La seguridad de las intervenciones se basa principalmente en:

  • procedimientos formalizados y adaptados a los equipos y a las situaciones de intervención,
  • modos operativos claros que integren consignaciones, controles y verificaciones antes de la puesta en servicio,
  • una preparación rigurosa de los trabajos, limitando las intervenciones de urgencia.

La estandarización de las prácticas permite reducir las diferencias entre equipos y limitar la dependencia de las costumbres individuales.

La GMAO actúa aquí como soporte organizativo. Al integrar los procedimientos y los requisitos de seguridad en las órdenes de trabajo, ayuda a estructurar las intervenciones y a reforzar el control de los riesgos, sin sobrecargar innecesariamente el trabajo de los equipos.

Garantizar la trazabilidad de las intervenciones

Las centrales de producción de energía están sometidas a exigencias reglamentarias estrictas, que implican una trazabilidad completa de las intervenciones y de los controles realizados.

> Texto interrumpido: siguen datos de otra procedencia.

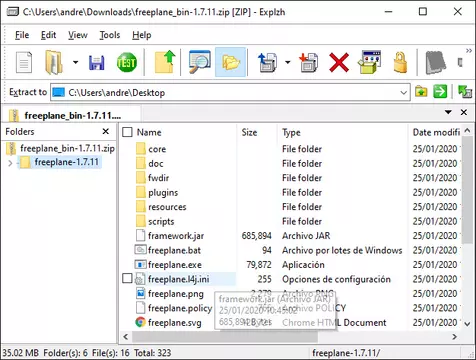The width and height of the screenshot is (476, 360).
Task: Click the up-folder green arrow icon
Action: (165, 62)
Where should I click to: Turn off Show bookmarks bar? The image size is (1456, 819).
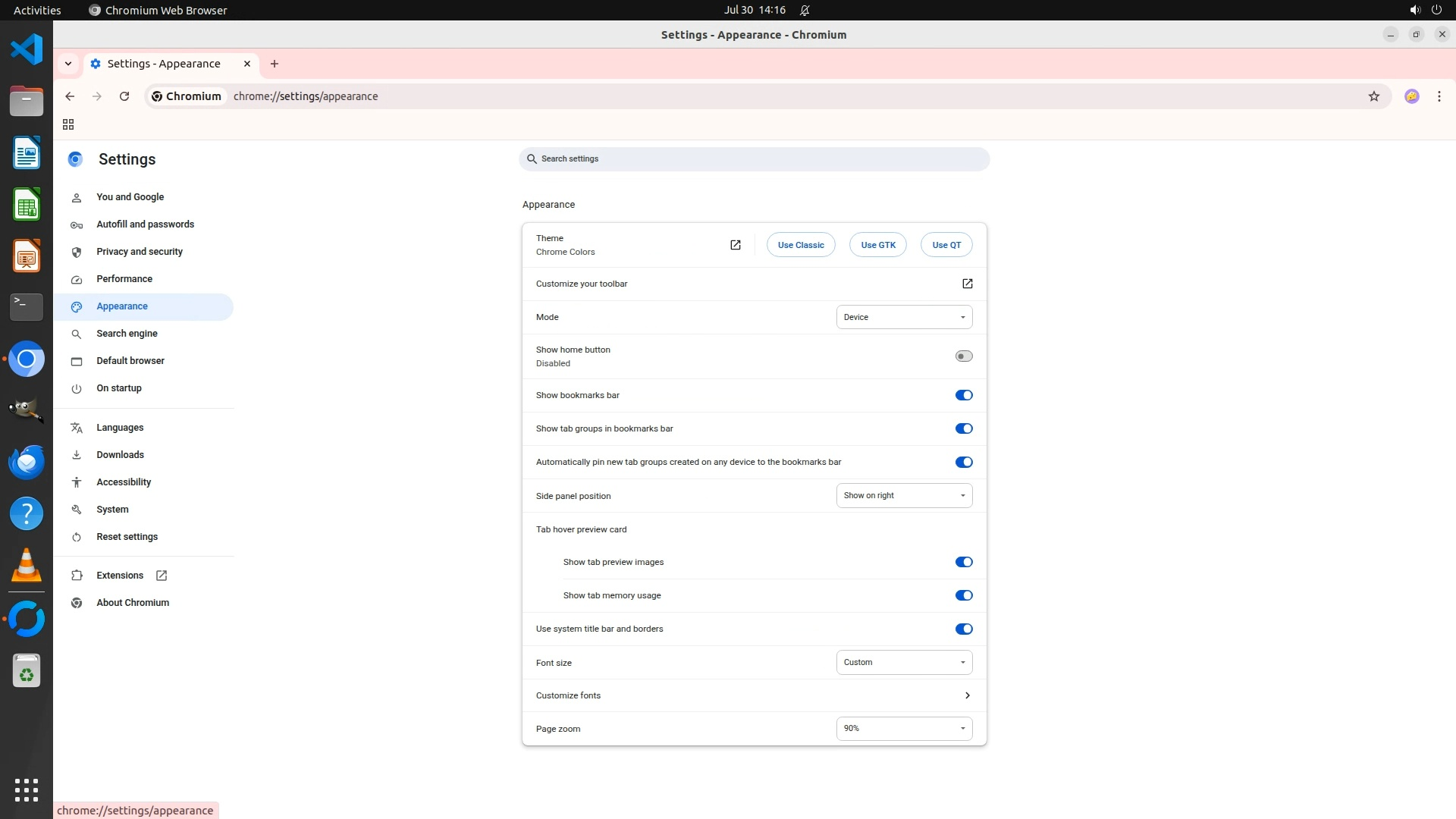(x=963, y=395)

La estructuración del mantenimiento implica poder localizar rápidamente:

  • los historiales de intervención en los equipos reglamentados,
  • los resultados de los controles e inspecciones obligatorios,
  • los documentos asociados (informes, certificados, procedimientos),

La GMAO centraliza esta información en un referente único. Permite planificar los controles reglamentarios, hacer su seguimiento y conservar las evidencias necesarias. En situación de auditoría o control, los responsables de mantenimiento disponen así de una visión clara y explotable, sin movilizar en exceso a los equipos.

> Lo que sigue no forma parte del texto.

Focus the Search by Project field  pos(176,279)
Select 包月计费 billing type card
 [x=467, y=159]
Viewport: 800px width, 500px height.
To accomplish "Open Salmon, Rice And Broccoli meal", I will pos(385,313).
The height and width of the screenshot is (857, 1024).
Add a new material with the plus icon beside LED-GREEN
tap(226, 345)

Testimonio – DYNEFF (distribución petrolera, 50 sitios)
Para gestionar el mantenimiento de sus sitios en Francia y en España, DYNEFF desplegó una GMAO con el fin de reemplazar una gestión fragmentada (ficheros Excel por equipo y por sitio) y estructurar una base única. El proyecto buscaba, en particular, crear una base de datos única de los equipos, trazar las intervenciones y disponer de una visión global de la actividad (averías recurrentes, stocks, preventivo).

Leer el testimonio

El mantenimiento de las centrales de producción de energía se apoya en una organización estructurada, basada en el conocimiento de los equipos, la anticipación de las averías y la gestión rigurosa del rendimiento. A estos retos se suman la seguridad de las intervenciones y la conformidad reglamentaria, que exigen una trazabilidad fiable y duradera.

En este marco, la GMAO constituye una herramienta indispensable para formalizar los procesos, asegurar la fiabilidad de los datos y ofrecer a los responsables de mantenimiento una visión consolidada de su actividad.